Just over a week ago, 400 feminists gathered at the NSW Parliament House for their annual boo-in. These women jeered and howled, with the loudest boos determining the winner of the Ernie Awards for the most sexist comments. In July, their American sisters at the National Organisation for Women celebrated their 40th birthday with a three-day conference. The program listed sessions on fashion and feminism, music and feminism, political blogging and feminism and something called "womanopoly", where the audience was asked to imagine a feminist budget. It was feminism at its most tired and trivial. I searched and searched but there was no mention in the program of the problems facing Muslim women.
NOW's younger activists, who convened that same weekend for the Young Feminist Summit, hardly raised the bar. Conference manager Bonnie Rice asked participants: "Are you ready to change the world?" She then reported that NOW's Women of Action award would go to a group of Pennsylvania gals who forced clothing giant Abercrombie & Fitch to pull its "attitude" T-shirts from stores.

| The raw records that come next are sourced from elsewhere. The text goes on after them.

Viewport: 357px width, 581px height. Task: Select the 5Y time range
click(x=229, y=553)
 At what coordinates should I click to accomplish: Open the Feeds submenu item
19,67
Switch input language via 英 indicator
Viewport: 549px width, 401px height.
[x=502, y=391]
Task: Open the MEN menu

Fortunately, a handful of brave Muslim women is confronting the real calamities facing some of its number. Women such as Somali-born Ayaan Hirsi Ali, who, as a Dutch parliamentarian, blew the lid on what was happening in The Netherlands. And Canada's Irshad Manji. Some Western feminists are waking up, too. Self-styled 1970s feminist Pamela Bone recently wrote on this page she would wear the right-wing tag if that's what comes from fighting to protect women from the rise of Islamic extremism. But a few wise voices does not a groundswell make. True reform will come only when women stop marching under banners screaming "We are all Hezbollah now" and are willing to side with a conservative Prime Minister, even if that means admitting that on this issue, at least, we are all right-wing now.